A este propósito - de manter as boas energias e de fazer coisas boas e bem feitas - já vos falei de um movimento de solidariedade criado por vários jogadores (futebol não profissional) no sentido de apoiar colegas de profissão em situação complicada.
O movimento Futebol para a Vida, que colocou a nu as enormes fragilidades de todos os que não têm o privilégio de estar na alta competição, cresceu e tem agora o apoio de outras pessoas/entidades. Esse contributo tem resultado na capacidade de poucos ajudarem muitos e isso é algo de absolutamente fantástico.
Mais do que a comida que é colocada à mesa de quem precisa (e acreditem, é literalmente disso que estamos a falar) ou da ajuda importante para as despesas básicas, é a esperança que gestos como esses têm devolvido a quem tanto preciso de ânimo e força nesta fase cinzenta das suas vidas.
Não se pense que, no desporto, essa precariedade pontual seja exclusiva de jogadores ou treinadores. Não é. Não é de todo. A aflição tem também atingido roupeiros e massagistas, tratadores de relva e cozinheiras, diretores desportivos e árbitros. Neste particular, os mais atingidos são os que atuam a nível distrital, realidade que em termos de remuneração mora a anos-luz do futebol profissional. Apesar da vergonha em assumirem tempos difíceis, muitos dos que andam a arbitrar nos regionais sempre dependeram da preciosa ajuda dos prémios de jogo. Uma ajuda mensal importante, ainda que nem sempre paga justamente ou a tempo e horas.
Mas sem futebol para arbitrar, em situação de lay-off ou dispensados pelas entidades patronais, alguns árbitros vivem agora uma situação familiar dramática.
Nem tudo é perverso no meio disto tudo. A malvadez imposta pelo novo coranavirus serviu, ao menos, para sublinhar a importância de terem outra atividade, sendo que a arbitragem deve ser, para eles, apenas um hobbie levado a sério. Uma paixão para encarar com atitude profissional, mas com o amadorismo de quem sabe ter nos estudos ou noutra profissão o seu alicerce maior.
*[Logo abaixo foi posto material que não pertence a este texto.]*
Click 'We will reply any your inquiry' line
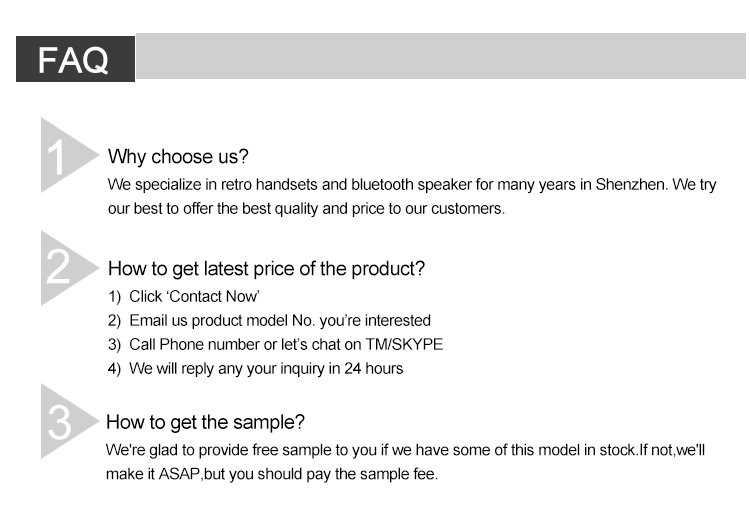 point(255,369)
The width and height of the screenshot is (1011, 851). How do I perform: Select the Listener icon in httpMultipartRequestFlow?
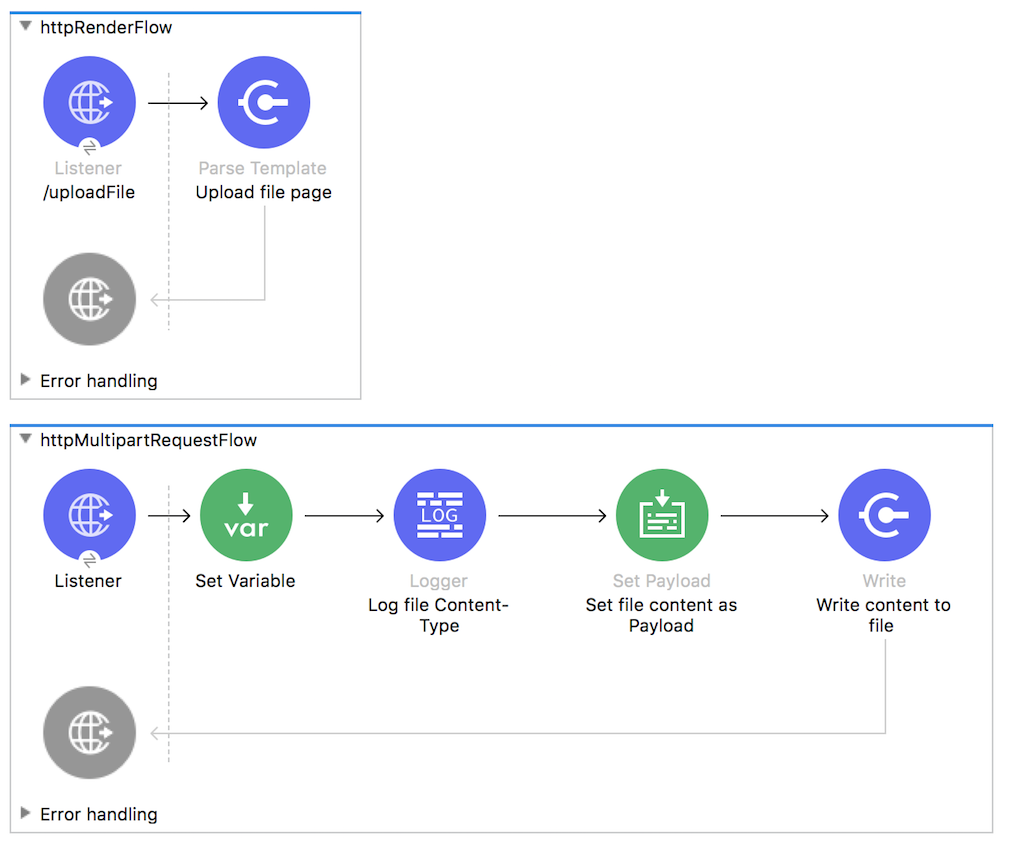[89, 514]
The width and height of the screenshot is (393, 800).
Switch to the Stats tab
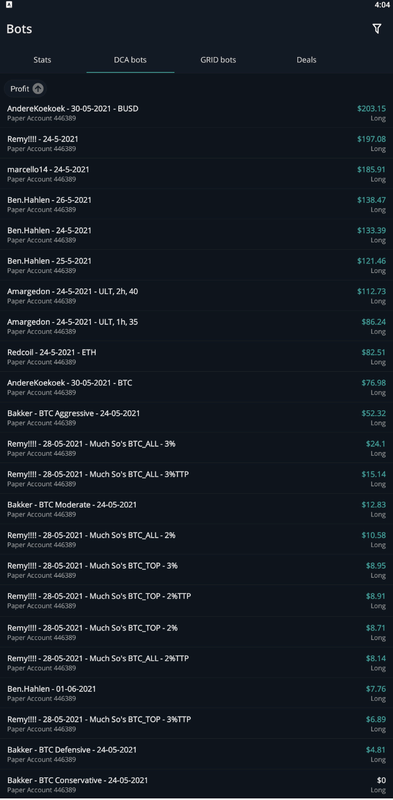pyautogui.click(x=42, y=60)
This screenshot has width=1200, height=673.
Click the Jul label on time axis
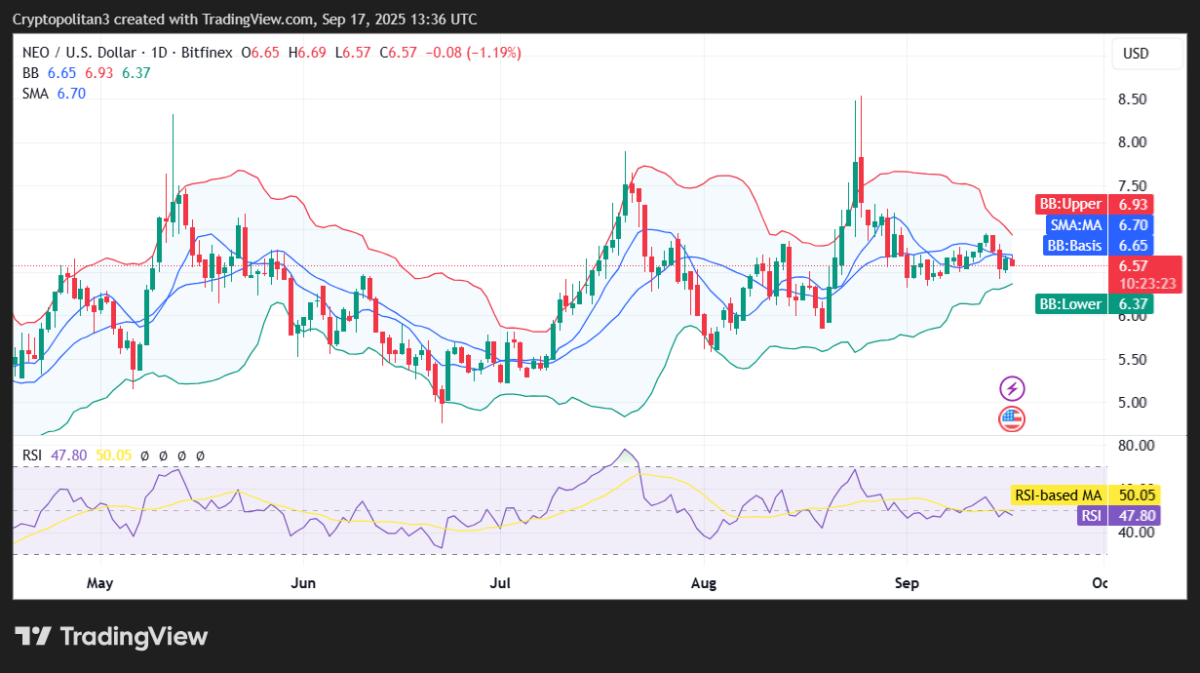(497, 582)

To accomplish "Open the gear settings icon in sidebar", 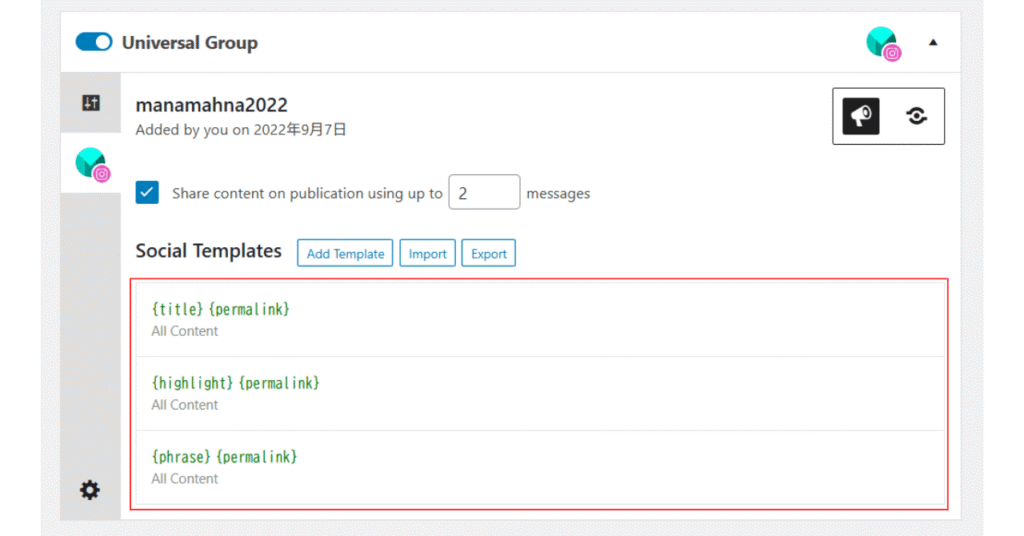I will 90,490.
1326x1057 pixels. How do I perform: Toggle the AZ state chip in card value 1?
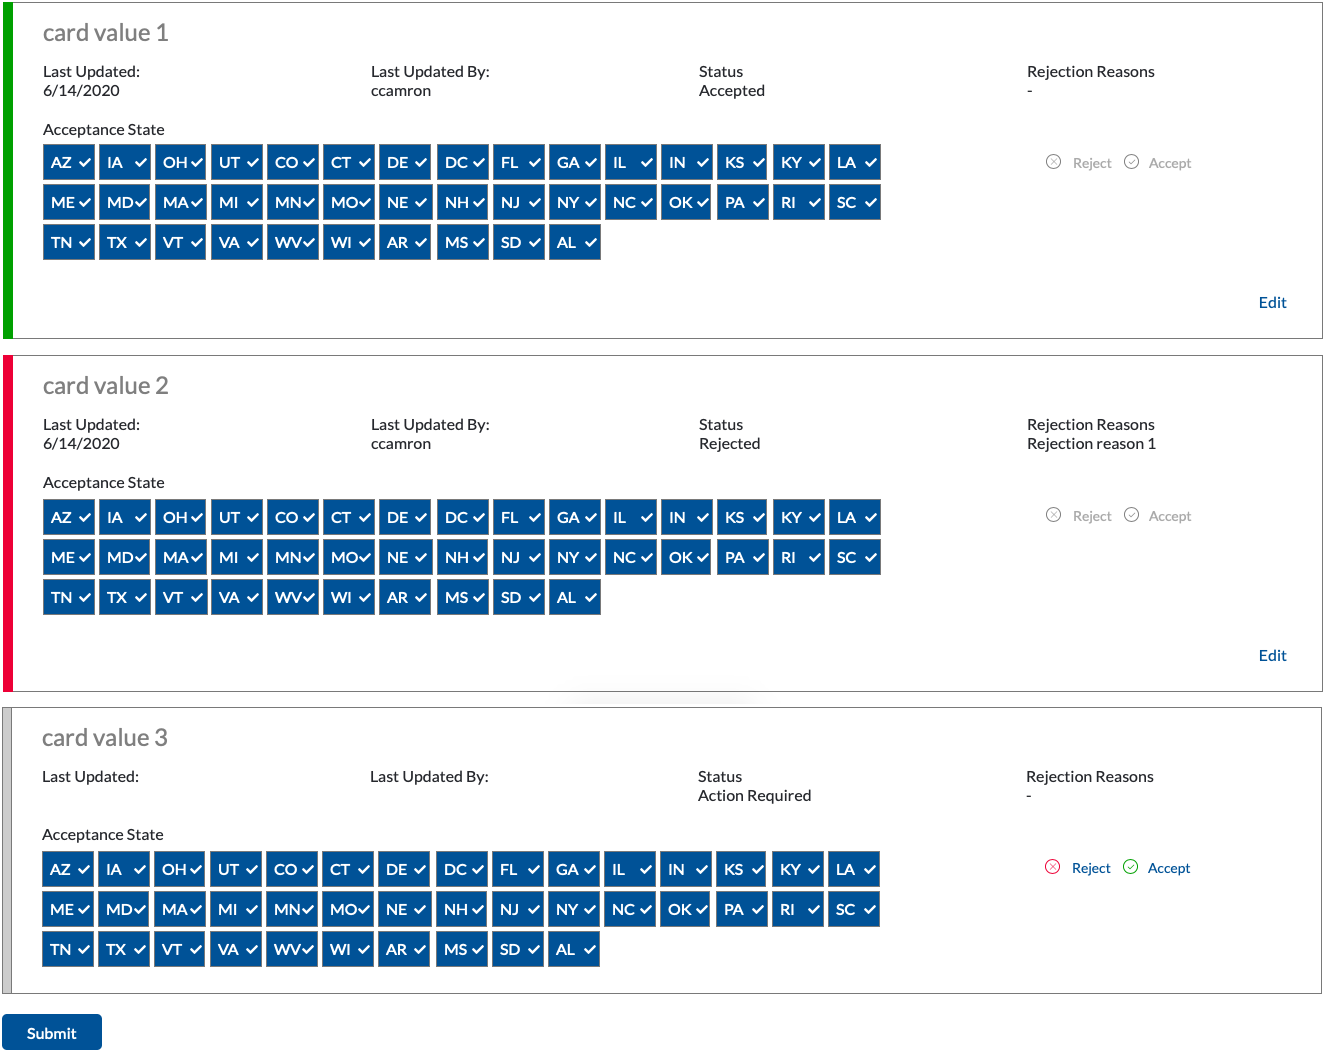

Mas a verdade é que, para quem já não ganha muito, qualquer retorno paralelo é importante e esse, por enquanto, deixou de existir.
Não sei se a estrutura está a par dessas situações e se já se disponibilizou para ajudar (acho, sinceramente, que devia fazê-lo, mesmo sentindo não ter essa obrigação).
O que sei é que isso não invalida que - num gesto altruísta e de verdadeiro espírito de classe - os árbitros/árbitros assistentes do futebol profissional pudessem dar o seu contributo.
A solidariedade faz sentido todos os dias, mas tem outro valor quando começa e termina dentro da própria casa, onde todos sentem as mesmas alegrias e as mesmas dores.
Esse grupo de elite podia, por exemplo, fazer aquilo que o Paulinho, o Ibra e o Hugo Machado fizeram, de forma desinteressada e gratuita, em relação aos quase duzentos colegas de profissão que apoiaram.
Pensem nisso.
Já o fizeram no passada para tantas outras causas, era importante fazê-lo no presente para uma que também é a vossa.
O esforço de muitos é sempre pouco e dá sempre tanto. Hoje por eles, amanhã por vocês. Certo?